Amazon declined to comment beyond a statement issued last week, which said that several of Whole Foods private labels, including 365 Everyday Value, would be available on Amazon.com and via several of its grocery delivery options.

The new Whole Foods category on Amazon.com for customers of AmazonFresh, its online grocery delivery service, turns up nearly 900 results for everything from $4.99 organic vanilla ice cream to $6.99 creamy almond butter. On Amazon's Prime Now app, which offers faster delivery, about 90 products are available to start. Amazon said previously it would add other private label brands to its selection.

Amazon's strategy for selling Whole Foods online is likely twofold, analysts say.
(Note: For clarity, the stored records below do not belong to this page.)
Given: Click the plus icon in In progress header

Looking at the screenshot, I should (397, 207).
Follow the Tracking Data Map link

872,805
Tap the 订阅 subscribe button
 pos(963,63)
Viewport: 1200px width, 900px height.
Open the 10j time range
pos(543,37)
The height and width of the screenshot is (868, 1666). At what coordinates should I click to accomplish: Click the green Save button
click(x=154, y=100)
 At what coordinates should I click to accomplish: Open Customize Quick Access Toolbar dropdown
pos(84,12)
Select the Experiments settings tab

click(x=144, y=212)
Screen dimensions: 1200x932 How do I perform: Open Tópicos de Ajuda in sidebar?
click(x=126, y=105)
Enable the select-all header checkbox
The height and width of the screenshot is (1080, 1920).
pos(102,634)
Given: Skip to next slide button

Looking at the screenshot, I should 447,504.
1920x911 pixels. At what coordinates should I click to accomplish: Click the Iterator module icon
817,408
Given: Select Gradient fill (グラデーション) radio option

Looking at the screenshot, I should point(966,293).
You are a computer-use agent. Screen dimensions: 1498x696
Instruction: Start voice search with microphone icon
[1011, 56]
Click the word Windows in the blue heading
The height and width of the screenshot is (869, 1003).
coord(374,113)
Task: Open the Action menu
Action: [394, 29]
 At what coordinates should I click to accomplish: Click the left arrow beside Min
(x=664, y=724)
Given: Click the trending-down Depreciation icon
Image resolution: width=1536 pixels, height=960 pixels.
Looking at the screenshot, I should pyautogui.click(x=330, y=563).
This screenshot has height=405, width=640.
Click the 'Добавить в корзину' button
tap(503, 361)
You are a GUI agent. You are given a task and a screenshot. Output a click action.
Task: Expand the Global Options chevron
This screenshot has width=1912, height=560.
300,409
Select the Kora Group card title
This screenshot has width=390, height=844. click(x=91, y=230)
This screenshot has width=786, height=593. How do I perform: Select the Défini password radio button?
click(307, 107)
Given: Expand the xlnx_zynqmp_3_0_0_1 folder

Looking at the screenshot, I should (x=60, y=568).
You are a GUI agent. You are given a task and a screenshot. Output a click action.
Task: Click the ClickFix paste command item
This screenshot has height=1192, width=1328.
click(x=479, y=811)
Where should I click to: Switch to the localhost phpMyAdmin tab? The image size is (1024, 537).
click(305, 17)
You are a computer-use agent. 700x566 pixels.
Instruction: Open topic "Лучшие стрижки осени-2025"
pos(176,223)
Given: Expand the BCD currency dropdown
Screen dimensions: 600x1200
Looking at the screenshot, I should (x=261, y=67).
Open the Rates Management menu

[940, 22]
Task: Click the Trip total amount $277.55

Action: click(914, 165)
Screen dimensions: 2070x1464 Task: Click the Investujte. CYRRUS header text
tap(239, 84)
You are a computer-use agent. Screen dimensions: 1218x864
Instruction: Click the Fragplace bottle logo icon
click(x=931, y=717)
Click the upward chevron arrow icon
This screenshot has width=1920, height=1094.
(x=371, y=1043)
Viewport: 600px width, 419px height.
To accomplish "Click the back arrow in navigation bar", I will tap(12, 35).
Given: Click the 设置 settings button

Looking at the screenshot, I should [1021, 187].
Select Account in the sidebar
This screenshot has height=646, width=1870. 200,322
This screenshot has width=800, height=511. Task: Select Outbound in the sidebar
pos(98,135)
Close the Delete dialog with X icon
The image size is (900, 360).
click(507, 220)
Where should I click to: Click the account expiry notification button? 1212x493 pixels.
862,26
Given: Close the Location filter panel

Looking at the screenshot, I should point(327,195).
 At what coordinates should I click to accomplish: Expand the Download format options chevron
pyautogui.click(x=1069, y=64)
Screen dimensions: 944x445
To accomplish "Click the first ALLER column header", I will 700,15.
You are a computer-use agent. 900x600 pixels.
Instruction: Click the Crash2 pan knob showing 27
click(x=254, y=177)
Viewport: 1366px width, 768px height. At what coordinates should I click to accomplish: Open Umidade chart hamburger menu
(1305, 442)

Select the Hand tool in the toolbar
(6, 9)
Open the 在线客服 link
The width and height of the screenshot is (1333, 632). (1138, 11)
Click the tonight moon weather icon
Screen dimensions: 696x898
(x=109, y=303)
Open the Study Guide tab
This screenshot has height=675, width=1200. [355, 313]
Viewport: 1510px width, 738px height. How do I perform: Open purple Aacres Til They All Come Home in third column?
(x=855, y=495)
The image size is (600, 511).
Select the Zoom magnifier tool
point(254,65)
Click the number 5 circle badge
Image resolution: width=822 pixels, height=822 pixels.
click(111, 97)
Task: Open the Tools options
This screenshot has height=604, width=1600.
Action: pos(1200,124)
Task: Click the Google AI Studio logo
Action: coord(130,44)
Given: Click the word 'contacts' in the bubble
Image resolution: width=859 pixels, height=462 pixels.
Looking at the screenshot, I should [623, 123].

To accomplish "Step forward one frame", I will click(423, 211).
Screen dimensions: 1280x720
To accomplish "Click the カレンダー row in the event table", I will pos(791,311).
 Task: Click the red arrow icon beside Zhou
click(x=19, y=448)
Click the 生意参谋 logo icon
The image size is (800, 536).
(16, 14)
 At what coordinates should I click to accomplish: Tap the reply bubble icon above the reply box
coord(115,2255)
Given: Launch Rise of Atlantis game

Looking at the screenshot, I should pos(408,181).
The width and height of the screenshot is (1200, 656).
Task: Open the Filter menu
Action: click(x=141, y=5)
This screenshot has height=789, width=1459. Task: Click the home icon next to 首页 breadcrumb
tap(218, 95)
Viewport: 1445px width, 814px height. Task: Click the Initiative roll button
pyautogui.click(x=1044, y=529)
Private label products are typically higher-margin due to lower production and marketing costs, helping add a profitable new category on the site. And Whole Foods' cachet as a healthy lifestyle brand could entice more shoppers to add food to their online shopping cart.

Amazon's push into food started in earnest in 2007, when it launched AmazonFresh in Seattle. Fresh costs $15 extra a month on top of Amazon's $99 annual Prime membership fee. But it's tricky to handle perishable items, such as ice cream in the summer heat, and the business is costly, requiring expensive refrigerated storage that thins profit margins. After testing it for about six years in its hometown, Amazon rolled it out to more than 20 U.S. markets, as well as London, Berlin and Tokyo.

Adding to its grocery business, Amazon's Prime Now offers a more limited selection of food with one- and two-hour delivery. In some of the 50 markets where it operates, Prime Now joined in grocery delivery with Sprouts Farmers Markets Inc. The online retail giant recently opened two brick-and-mortar AmazonFresh stores in Seattle for pickup of online orders.

But online grocery has become increasingly crowded. Delivery services such as Instacart Inc., Peapod LLC, Shipt Inc. and FreshDirect LLC have expanded nationally. Instacart has handled Whole Foods online orders since 2014. (Instacart executives have declined to say what Amazon's merger with Whole Foods will mean for its business.)

Wal-Mart Stores Inc. and Kroger Co. have rolled out in-store pickup for online orders.

While Amazon hasn't outlined exactly how it might use Whole Foods to bolster its online delivery options, people familiar with the matter have said that it's likely to introduce online grocery pickup in stores. In an announcement last week, Amazon said it would be adding lockers for package pickups in store. It is unclear if the lockers will be used for food orders.

Still, the higher prices charged by Whole Foods for its organic store goods could limit sales on a mass market platform such as Amazon, analysts say. Whole Foods diapers, sandwich bags and other dry goods that drive its private-label sales will also compete with Amazon's own private labels and other cheaper offerings.

Analysts say that adding Whole Foods private labels will help Amazon quickly track product data online that is harder to obtain in stores, helping it identify how its new pricing changes and offerings are taking effect.

"This is a great social experiment from a data perspective," says Mike Kim, a director at data performance consultancy AArete.